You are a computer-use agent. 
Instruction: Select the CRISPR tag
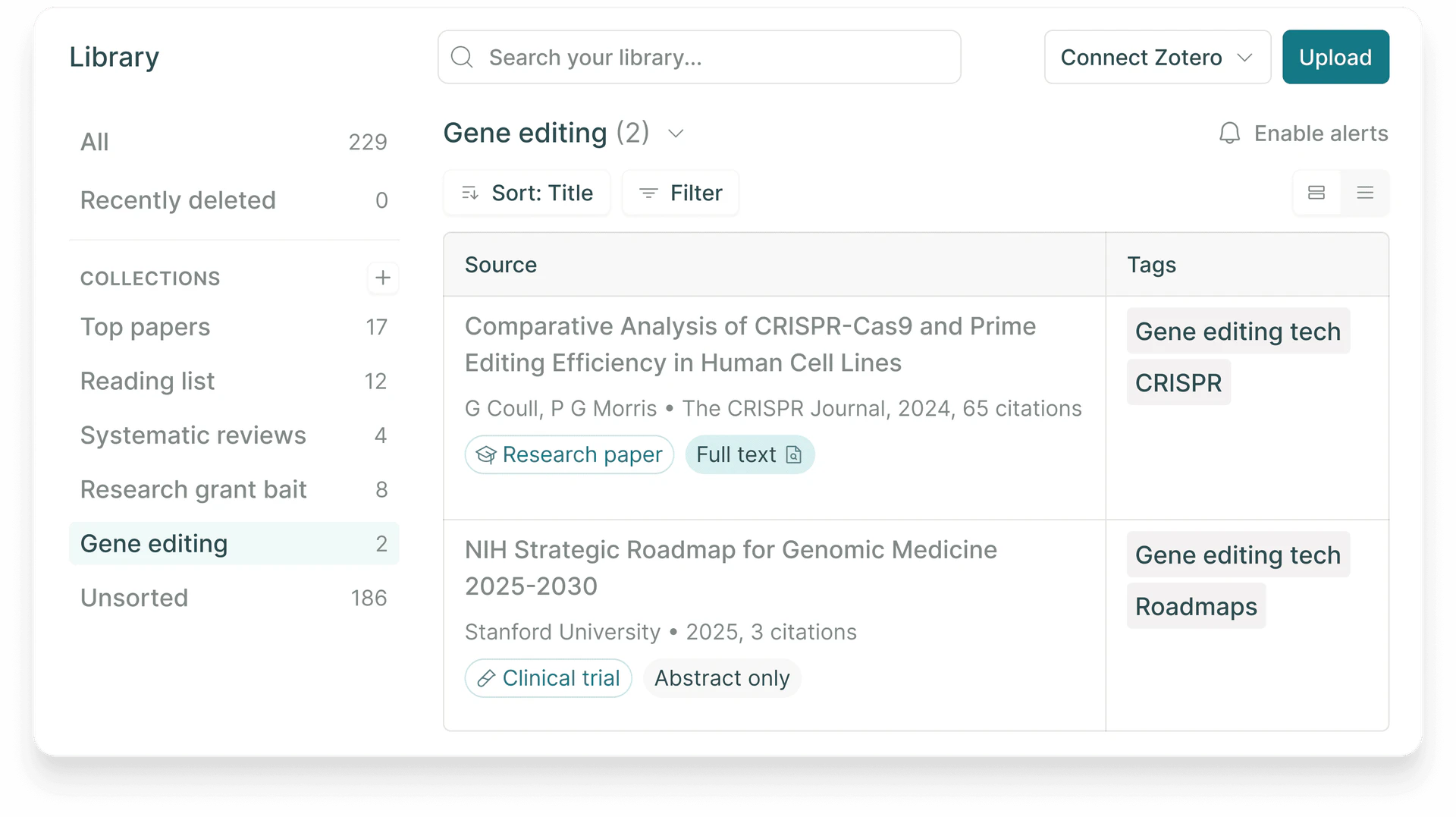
---
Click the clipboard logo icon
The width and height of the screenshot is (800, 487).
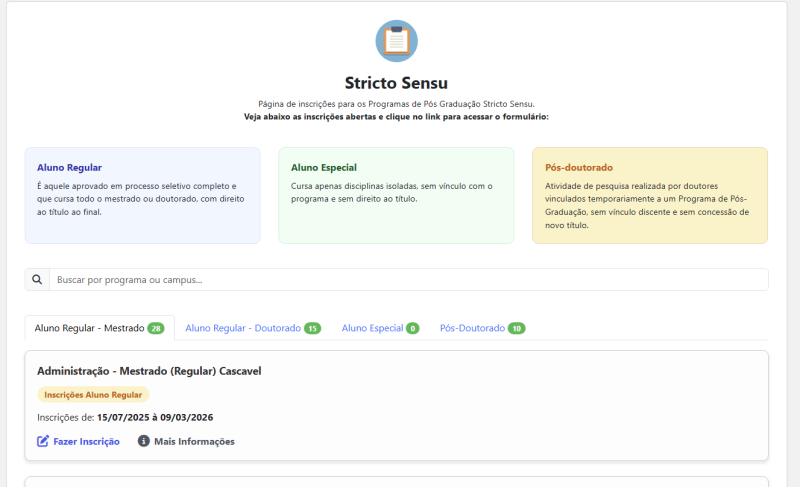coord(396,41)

- **Problem to solve**
Begin at the line that contains "You are a computer-use agent." and stop after the line that contains "Instruction: Select the CRISPR tag", and write those lines of data again with "Select" swapped for "Choose" and everything else left unchanged.

- **The completed task**
You are a computer-use agent. 
Instruction: Choose the CRISPR tag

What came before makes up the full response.